NOTA: Sé un poco de eso, porque después de comprar a los poetas, Raül me trajo un día otro pez, más bonito y no tan rojo, transparente, blanco y pequeñín. Le llamé Federico, porque en esos días tuve un sueño sobre un niño llamado Federico, flaco, de pelo negro y ojos tristes, al que me encontré en una playa. Además, Federico era el nombre de otro poeta. Y bueno, el caso es que Federico murió tiempo después, tras unos días en que no podía luchar contra la flotación, y se dejaba caer de lado, ascendiendo hacia la superficie, con los ojos abiertos y los carrillos inflándose lentamente. Me daba mucha pena, sobre todo después de ver "Buscando a Nemo".

Intentando mejorar su calidad de vida, limpié a fondo la pecera y las piedrecitas, cambié el agua y volví a colocar dentro a los poetas. Después de dejar la pecera en su lugar, en el tercer estante, volví a la cocina para apagar la luz, fregar el suelo y cerrar la puerta (no en ese orden). Cuando ya estaba en la cocina, oí un "shhhhhhhhhhhhhhh", un sonido acuático que nada bueno presagiaba. Me volví, y una cascada de agua caía de la pecera, por un boquete ovalado, con la forma exacta del vidrio de unas gafas. Alfonsina estaba en el suelo coleando, y la mayor parte de mis libros (situados en los estantes uno y dos) estaban empapados, igual que el equipo de música, el suelo, los muebles. El orden de prioridades parece clarísimo, pero estaba tan desconcertada que las piernas me temblaban y no sabía por dónde empezar, no era capaz de distanciarme de la situación y de pensar con claridad, estaba totalmente aturdida, y eso que la tragedia era de una magnitud ínfima.

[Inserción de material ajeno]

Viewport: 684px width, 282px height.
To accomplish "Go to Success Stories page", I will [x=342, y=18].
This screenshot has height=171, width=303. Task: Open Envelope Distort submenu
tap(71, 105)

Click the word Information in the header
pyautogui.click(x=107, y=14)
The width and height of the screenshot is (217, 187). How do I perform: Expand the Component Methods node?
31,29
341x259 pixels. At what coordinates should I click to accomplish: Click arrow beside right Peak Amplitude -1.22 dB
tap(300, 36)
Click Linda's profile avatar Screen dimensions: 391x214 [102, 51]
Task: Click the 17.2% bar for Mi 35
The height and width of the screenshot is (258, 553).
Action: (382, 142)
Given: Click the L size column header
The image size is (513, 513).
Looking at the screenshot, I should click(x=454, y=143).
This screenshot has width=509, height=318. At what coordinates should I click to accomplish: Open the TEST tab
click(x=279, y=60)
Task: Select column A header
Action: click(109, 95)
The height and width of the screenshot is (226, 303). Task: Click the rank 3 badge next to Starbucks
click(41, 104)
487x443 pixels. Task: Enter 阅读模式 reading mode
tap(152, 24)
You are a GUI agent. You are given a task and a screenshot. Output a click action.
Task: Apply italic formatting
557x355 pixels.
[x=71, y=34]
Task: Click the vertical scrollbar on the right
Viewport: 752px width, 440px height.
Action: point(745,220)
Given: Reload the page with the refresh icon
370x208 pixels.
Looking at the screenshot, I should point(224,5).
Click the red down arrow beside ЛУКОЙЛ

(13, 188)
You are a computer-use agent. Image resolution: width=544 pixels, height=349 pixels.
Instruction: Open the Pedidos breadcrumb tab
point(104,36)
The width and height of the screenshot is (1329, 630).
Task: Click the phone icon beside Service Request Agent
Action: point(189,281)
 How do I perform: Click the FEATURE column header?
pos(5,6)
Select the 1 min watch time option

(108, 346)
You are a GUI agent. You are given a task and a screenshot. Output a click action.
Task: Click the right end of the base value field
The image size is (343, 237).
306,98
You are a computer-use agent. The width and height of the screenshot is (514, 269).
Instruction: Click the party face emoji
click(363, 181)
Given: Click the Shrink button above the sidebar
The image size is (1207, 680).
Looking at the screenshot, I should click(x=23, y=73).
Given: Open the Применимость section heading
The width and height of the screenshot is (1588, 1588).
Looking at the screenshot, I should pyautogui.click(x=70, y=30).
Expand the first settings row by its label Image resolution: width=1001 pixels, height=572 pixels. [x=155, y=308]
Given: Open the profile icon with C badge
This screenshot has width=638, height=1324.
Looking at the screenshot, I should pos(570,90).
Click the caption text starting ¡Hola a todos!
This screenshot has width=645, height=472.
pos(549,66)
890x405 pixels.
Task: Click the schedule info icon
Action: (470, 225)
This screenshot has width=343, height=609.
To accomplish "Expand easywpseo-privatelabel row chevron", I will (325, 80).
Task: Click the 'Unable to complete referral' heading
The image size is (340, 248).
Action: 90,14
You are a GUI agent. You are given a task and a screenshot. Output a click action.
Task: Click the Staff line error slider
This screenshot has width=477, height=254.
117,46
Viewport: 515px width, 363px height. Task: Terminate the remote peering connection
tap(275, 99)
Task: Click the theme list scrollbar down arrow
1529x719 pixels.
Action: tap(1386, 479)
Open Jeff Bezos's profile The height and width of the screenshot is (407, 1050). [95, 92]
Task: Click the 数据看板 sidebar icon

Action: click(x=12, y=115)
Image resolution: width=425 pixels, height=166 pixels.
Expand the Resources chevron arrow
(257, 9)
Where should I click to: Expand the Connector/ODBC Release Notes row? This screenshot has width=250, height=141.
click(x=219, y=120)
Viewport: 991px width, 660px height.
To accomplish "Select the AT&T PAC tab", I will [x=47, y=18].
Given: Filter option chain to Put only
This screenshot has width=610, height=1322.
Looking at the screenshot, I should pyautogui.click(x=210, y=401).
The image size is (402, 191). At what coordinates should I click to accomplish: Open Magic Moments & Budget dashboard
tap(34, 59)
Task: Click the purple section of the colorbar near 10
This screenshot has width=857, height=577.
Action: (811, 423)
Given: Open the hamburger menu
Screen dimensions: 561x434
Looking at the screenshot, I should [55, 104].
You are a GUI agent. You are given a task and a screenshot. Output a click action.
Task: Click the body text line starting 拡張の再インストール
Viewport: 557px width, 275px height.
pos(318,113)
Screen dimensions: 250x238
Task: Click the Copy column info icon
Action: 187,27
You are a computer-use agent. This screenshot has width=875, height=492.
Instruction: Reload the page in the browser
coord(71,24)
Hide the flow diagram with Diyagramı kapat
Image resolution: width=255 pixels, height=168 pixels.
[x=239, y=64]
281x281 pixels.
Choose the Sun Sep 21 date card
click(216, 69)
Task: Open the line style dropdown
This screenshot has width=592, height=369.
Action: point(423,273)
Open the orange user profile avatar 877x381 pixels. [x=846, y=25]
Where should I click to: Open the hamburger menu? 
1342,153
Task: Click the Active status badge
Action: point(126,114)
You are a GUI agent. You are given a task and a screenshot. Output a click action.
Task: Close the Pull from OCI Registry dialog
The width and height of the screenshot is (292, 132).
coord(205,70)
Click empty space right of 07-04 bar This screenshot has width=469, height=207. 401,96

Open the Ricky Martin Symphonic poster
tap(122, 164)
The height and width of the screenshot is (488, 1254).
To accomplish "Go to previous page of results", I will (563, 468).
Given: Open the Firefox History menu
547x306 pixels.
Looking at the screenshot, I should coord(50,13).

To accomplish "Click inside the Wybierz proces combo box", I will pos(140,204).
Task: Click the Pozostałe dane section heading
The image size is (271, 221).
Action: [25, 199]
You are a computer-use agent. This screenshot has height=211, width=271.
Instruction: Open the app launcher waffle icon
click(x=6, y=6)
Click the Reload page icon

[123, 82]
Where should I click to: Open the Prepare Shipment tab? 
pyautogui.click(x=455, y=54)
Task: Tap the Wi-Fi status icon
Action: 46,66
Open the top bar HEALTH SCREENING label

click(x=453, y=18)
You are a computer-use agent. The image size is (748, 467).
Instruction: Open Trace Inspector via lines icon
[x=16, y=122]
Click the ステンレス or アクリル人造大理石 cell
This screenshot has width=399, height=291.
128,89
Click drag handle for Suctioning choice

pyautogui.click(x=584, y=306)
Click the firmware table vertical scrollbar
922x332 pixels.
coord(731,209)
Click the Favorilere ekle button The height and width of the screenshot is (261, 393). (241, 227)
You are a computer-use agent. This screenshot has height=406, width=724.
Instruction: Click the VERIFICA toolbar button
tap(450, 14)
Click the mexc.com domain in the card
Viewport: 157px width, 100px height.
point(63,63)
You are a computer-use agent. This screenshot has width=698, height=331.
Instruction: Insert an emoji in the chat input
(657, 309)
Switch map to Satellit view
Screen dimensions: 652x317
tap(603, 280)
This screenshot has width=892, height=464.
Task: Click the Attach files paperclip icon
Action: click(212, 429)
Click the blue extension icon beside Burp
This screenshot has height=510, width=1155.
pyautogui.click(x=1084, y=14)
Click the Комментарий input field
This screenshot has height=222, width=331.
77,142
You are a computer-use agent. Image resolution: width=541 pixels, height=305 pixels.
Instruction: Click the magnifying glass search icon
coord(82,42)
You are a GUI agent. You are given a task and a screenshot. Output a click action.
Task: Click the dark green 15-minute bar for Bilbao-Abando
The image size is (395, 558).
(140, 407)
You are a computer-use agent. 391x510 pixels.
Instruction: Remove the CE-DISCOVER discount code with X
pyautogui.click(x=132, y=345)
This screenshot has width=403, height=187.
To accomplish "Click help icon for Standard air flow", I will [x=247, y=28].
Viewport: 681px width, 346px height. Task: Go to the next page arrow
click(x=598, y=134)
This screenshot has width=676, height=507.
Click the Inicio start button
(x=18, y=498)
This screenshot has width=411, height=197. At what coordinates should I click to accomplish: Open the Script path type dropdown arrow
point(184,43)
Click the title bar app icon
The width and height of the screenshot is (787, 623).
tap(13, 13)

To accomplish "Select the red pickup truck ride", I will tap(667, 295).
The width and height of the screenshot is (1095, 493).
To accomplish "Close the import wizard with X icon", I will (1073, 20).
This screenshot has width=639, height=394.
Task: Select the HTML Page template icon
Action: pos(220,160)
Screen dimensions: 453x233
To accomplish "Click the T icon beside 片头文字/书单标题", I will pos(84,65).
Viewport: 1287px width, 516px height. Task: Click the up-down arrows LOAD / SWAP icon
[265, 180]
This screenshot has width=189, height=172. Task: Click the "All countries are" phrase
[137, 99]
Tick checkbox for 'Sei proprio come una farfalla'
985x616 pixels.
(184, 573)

NOTA: Dios, qué débil de carácter demostré ser, que incapaz de hacer frente a las pequeñas catástrofes domésticas, a la furia de los elementos desatada en un reducto hogareño.

Salvé a Alfonsina agonizante tirándola a un cubo con agua, sequé un poco los libros que ya empezaban a rizarse, y los puse en un lugar seco. Intenté cubrir el suelo menos inundado con trapos y periódicos, absorber las aguas profundas con la fregona, dejar el equipo musical sobre toallas en la mesa. Pero entonces me di cuenta de que el agua había llegado hasta el dormitorio, mojando el cubo de la ropa sucia, la cómoda, los zapatos que estaban en el suelo... ¿cómo puede dar tanto de sí el agua de una pecera? Y justo ahí, en ese mismo instante, me puse a llorar.

Eran las doce de la noche de un martes, que había comenzado perfecto, soleado y bonito. Un martes de mucho trabajo, que había sobrellevado con buen humor. Un martes que tenía buenas perspectivas para la noche. Tenía la casa limpia, la cocina recogida, y no ponían nada bueno en la tele: podía salir y dormir fuera, y también podía ponerme el pijama y sentarme a leer, no pensar nada. Y de repente, una sola variable modificó todo el escenario. Y me obligó a ponerme de rodillas y enjugar el piso.

La moraleja de todo esto es, simplemente, nunca te fíes de un día que comienza con sol. Y el corolario: si comienza con lluvia, cuidado, porque siempre puede ser peor.